Written exercise: Copy out the records below word for word, from the line that contains "Viewport: 609px width, 450px" through the line that contains "Action: [x=1653, y=851]", with both of those lines included. Leave out every line outside that span.

* Begin Material provided *

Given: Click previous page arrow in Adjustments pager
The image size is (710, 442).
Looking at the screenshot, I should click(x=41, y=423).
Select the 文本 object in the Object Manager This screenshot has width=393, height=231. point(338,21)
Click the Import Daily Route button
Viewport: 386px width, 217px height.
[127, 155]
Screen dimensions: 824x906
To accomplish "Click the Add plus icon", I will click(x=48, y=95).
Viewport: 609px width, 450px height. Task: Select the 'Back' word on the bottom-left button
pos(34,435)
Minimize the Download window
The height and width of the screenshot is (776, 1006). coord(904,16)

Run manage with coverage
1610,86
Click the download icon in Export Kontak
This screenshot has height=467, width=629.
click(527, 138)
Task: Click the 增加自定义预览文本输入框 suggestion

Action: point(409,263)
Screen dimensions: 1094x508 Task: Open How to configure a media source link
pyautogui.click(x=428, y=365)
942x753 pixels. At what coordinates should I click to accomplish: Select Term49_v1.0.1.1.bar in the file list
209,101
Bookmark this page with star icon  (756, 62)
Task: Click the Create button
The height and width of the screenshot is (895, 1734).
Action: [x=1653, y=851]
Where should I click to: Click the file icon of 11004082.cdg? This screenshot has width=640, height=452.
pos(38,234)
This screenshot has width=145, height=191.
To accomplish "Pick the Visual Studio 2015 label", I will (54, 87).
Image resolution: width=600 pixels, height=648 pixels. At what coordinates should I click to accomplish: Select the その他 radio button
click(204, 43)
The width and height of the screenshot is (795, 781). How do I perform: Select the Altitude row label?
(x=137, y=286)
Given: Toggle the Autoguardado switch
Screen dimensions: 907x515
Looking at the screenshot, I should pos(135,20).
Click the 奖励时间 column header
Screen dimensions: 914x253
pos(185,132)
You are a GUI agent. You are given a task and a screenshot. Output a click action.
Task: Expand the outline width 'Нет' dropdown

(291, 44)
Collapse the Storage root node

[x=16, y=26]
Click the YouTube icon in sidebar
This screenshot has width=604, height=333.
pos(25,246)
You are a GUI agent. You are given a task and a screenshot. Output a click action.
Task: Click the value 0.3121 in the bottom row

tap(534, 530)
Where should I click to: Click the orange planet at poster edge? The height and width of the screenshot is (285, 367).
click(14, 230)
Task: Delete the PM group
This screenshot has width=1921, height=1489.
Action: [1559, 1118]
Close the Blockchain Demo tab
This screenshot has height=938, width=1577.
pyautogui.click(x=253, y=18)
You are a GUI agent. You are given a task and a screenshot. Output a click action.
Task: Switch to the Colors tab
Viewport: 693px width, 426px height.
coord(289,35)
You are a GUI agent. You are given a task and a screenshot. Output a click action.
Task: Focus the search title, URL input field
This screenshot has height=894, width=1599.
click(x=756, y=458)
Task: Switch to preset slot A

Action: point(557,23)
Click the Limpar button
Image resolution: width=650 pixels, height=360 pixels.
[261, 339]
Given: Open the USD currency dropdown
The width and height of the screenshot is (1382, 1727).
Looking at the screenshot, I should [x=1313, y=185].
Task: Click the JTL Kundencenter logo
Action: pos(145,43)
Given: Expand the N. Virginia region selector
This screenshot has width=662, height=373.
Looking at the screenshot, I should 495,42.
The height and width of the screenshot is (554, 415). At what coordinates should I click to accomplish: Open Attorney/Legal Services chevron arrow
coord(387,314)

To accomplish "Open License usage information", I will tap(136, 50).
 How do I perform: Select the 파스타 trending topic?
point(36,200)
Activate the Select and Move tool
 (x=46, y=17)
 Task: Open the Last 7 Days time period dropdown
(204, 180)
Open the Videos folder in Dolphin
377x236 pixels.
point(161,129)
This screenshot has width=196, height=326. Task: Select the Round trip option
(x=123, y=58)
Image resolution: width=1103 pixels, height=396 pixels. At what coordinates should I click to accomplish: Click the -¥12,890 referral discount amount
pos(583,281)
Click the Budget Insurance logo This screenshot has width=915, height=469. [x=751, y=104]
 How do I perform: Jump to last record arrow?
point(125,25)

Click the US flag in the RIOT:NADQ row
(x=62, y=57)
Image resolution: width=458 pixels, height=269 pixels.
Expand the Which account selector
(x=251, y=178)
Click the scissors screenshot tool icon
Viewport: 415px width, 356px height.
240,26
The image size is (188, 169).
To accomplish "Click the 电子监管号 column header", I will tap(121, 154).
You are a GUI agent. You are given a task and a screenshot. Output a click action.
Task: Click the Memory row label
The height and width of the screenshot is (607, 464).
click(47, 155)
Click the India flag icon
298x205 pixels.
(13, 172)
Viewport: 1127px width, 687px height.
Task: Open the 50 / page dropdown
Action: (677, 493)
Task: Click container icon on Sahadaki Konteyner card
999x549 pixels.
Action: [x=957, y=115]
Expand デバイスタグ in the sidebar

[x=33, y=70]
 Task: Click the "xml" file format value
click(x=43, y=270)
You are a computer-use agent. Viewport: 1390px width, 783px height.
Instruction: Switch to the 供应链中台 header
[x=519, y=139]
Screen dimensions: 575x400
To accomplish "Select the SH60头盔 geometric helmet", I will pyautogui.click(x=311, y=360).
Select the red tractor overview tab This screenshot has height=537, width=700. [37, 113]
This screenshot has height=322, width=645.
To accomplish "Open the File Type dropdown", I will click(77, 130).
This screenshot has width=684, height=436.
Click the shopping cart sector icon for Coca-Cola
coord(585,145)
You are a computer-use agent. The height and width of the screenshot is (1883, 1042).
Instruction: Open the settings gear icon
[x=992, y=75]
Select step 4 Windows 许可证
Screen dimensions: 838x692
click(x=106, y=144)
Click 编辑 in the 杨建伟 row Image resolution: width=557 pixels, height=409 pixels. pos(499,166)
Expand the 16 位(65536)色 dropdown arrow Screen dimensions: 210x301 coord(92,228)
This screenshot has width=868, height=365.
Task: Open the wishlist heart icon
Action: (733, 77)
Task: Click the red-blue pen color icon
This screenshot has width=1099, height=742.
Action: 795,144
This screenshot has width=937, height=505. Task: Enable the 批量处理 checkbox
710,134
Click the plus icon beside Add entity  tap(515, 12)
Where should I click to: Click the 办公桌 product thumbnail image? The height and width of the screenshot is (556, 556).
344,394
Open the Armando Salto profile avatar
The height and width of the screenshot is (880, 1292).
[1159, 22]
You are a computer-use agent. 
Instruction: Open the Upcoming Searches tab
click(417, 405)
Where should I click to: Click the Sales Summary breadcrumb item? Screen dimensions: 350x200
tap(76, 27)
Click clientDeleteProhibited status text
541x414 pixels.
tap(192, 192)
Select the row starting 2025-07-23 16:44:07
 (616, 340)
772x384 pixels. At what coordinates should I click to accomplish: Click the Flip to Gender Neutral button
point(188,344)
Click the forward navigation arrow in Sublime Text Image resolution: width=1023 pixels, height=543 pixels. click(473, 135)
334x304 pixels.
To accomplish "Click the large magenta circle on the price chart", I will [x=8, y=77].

* End Material provided *

Solution:
Viewport: 609px width, 450px height. Task: Select the 'Back' word on the bottom-left button
pos(34,435)
Minimize the Download window
The height and width of the screenshot is (776, 1006). coord(904,16)

Run manage with coverage
1610,86
Click the download icon in Export Kontak
This screenshot has height=467, width=629.
click(527, 138)
Task: Click the 增加自定义预览文本输入框 suggestion

Action: point(409,263)
Screen dimensions: 1094x508 Task: Open How to configure a media source link
pyautogui.click(x=428, y=365)
942x753 pixels. At what coordinates should I click to accomplish: Select Term49_v1.0.1.1.bar in the file list
209,101
Bookmark this page with star icon  (756, 62)
Task: Click the Create button
The height and width of the screenshot is (895, 1734).
Action: [x=1653, y=851]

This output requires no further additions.